-------- PROVIDED MATERIAL

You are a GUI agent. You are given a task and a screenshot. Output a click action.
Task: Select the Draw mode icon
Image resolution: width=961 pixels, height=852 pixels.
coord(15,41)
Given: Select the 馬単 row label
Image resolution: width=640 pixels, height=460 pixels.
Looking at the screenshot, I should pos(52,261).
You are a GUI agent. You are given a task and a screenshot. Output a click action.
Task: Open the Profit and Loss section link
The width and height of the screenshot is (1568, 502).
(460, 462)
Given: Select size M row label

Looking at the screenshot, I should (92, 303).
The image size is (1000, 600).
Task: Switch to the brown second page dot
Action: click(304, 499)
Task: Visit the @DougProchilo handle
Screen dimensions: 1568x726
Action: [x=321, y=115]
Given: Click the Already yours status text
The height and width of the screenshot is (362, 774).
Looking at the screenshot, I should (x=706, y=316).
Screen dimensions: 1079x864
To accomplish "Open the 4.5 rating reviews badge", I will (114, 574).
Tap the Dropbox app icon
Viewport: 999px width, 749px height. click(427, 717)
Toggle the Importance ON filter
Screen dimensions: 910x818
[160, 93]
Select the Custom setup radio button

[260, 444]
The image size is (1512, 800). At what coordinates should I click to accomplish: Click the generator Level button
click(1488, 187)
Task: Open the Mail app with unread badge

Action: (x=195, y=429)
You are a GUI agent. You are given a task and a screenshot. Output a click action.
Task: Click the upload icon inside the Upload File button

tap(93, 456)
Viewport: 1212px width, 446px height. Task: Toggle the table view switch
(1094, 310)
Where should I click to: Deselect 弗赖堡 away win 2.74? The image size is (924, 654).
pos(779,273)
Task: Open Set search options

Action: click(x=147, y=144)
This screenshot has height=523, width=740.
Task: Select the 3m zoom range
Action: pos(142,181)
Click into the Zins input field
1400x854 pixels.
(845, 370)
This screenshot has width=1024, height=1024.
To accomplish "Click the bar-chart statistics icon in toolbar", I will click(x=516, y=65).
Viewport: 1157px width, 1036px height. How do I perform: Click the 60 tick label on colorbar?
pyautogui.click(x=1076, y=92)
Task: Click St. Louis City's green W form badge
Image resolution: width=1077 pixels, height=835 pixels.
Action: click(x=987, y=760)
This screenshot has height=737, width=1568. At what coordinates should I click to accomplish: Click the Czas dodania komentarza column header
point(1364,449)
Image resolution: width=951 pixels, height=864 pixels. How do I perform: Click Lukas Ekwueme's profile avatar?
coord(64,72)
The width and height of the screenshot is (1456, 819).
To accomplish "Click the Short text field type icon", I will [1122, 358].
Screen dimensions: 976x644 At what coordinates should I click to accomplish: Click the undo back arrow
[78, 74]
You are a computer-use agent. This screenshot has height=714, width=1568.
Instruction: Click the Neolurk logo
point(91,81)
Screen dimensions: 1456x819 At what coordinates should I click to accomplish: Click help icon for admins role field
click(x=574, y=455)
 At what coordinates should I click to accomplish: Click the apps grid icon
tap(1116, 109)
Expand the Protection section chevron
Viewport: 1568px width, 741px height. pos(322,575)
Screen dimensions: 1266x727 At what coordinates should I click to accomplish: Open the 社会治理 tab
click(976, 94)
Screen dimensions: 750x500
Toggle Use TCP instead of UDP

----------------

**GOAL OF THE EXERCISE:** Find the word "will" in the entries above and gather every line that holds it.

**ANSWER TO THIS TASK:**
To accomplish "Open the 4.5 rating reviews badge", I will (114, 574).
To accomplish "Click the bar-chart statistics icon in toolbar", I will click(x=516, y=65).
To accomplish "Click the Short text field type icon", I will [1122, 358].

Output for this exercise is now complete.